═════ INFORMATION GIVEN ═════

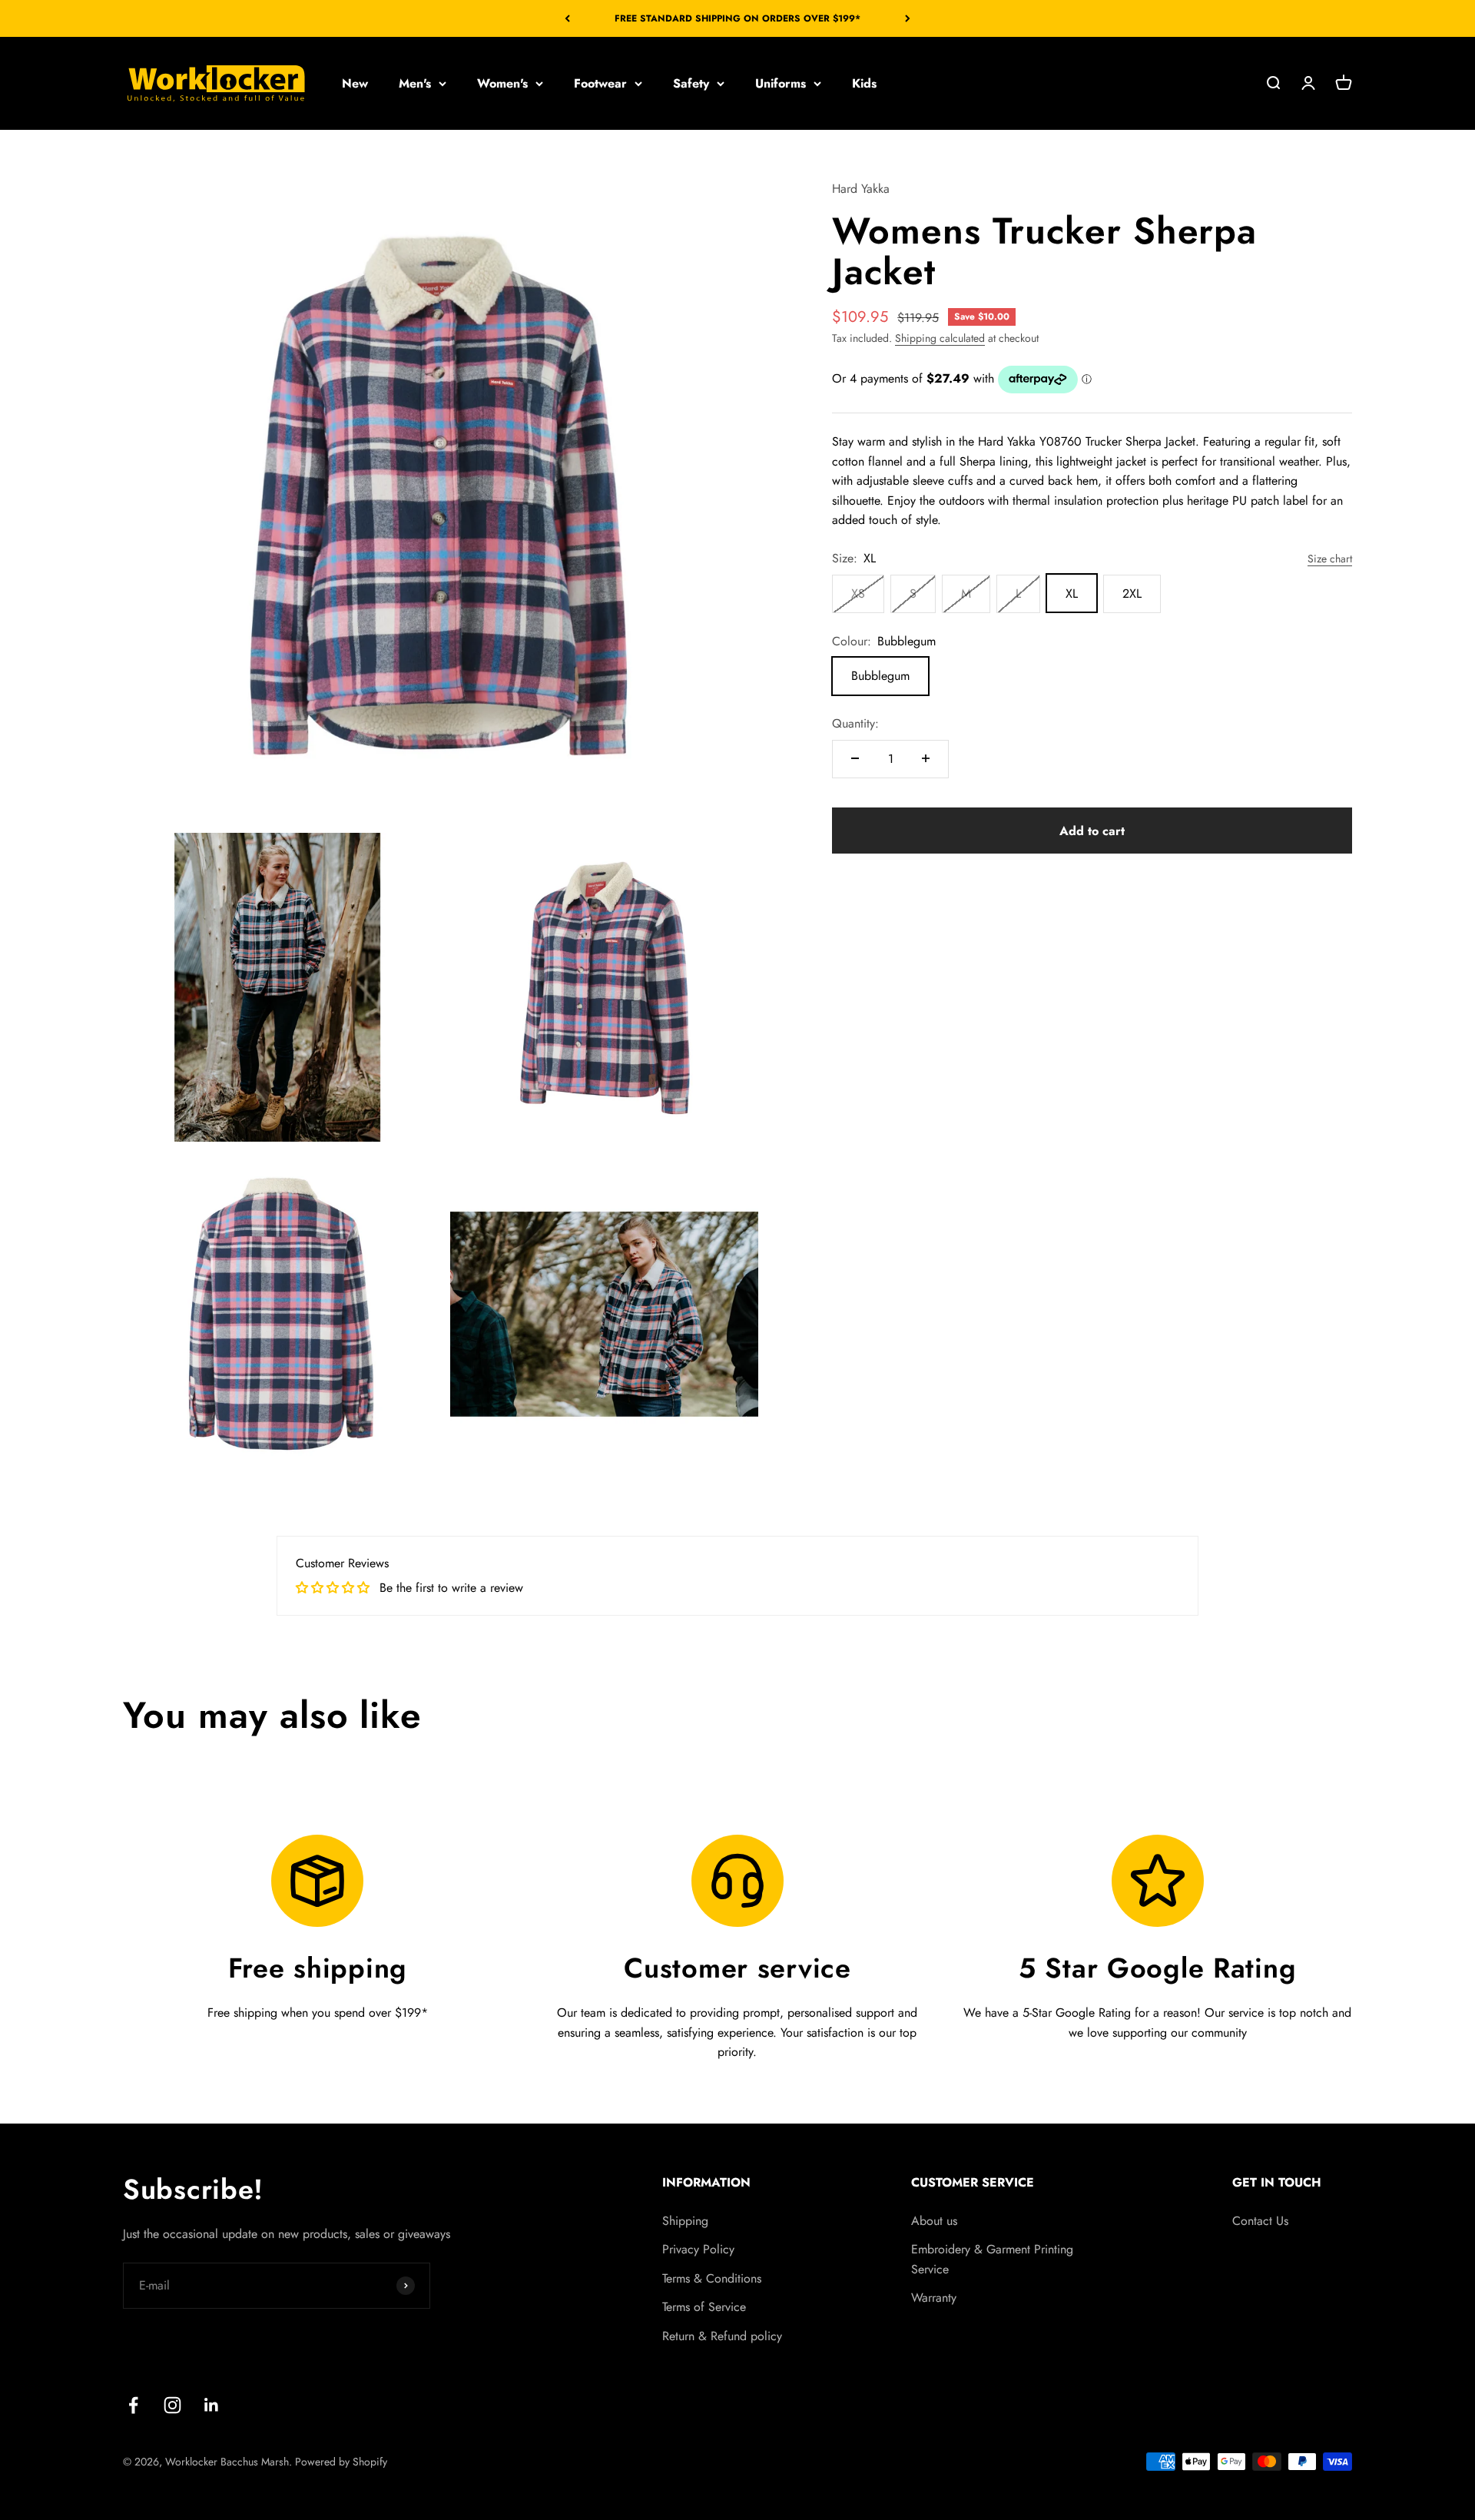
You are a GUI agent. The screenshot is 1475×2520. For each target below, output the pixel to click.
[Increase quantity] (925, 758)
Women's (502, 83)
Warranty (933, 2297)
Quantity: (855, 723)
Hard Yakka (861, 188)
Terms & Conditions (711, 2278)
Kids (864, 83)
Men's (415, 83)
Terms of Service (704, 2307)
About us (934, 2221)
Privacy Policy (698, 2249)
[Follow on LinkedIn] (211, 2405)
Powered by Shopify (341, 2461)
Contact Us (1260, 2221)
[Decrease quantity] (855, 758)
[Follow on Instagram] (172, 2405)
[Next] (907, 18)
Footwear (600, 83)
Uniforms (780, 83)
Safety (691, 83)
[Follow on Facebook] (133, 2405)
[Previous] (567, 18)
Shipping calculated (940, 337)
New (355, 83)
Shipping (685, 2221)
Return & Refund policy (722, 2336)
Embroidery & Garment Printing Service (992, 2259)
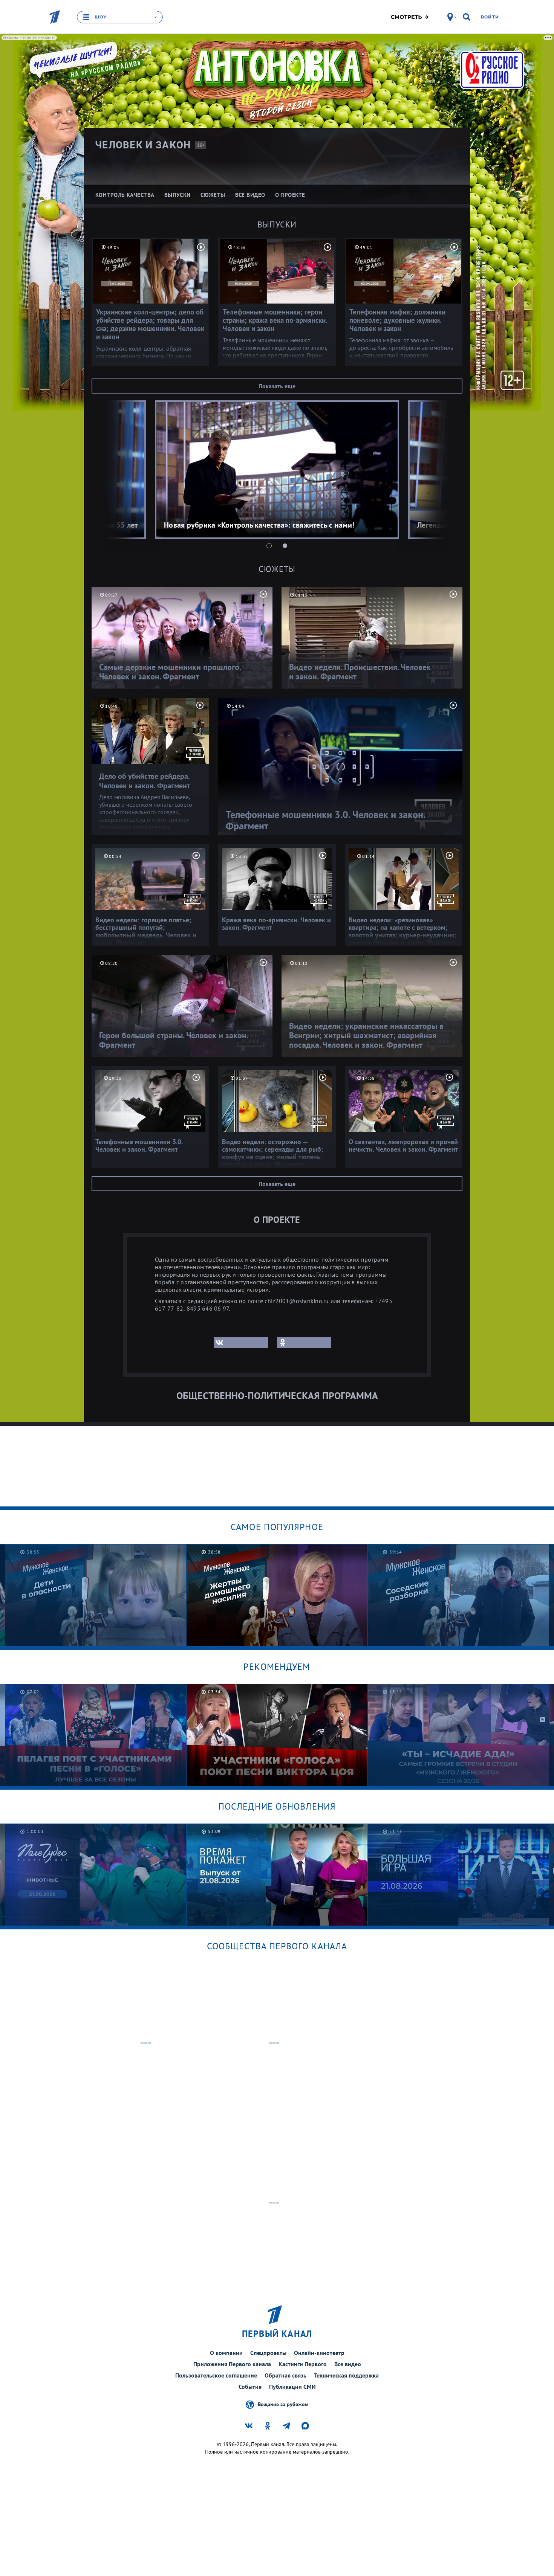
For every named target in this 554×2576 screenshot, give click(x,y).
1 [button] (269, 545)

═════

In the data above, each line holding "target" is to be found and copied.

● PROBLEM SOLUTION:
You are a GUI agent. The screenshot is 1475×2520. For each target below, output the pixel to click.
For every named target in this 554×2576 screenshot, give click(x,y).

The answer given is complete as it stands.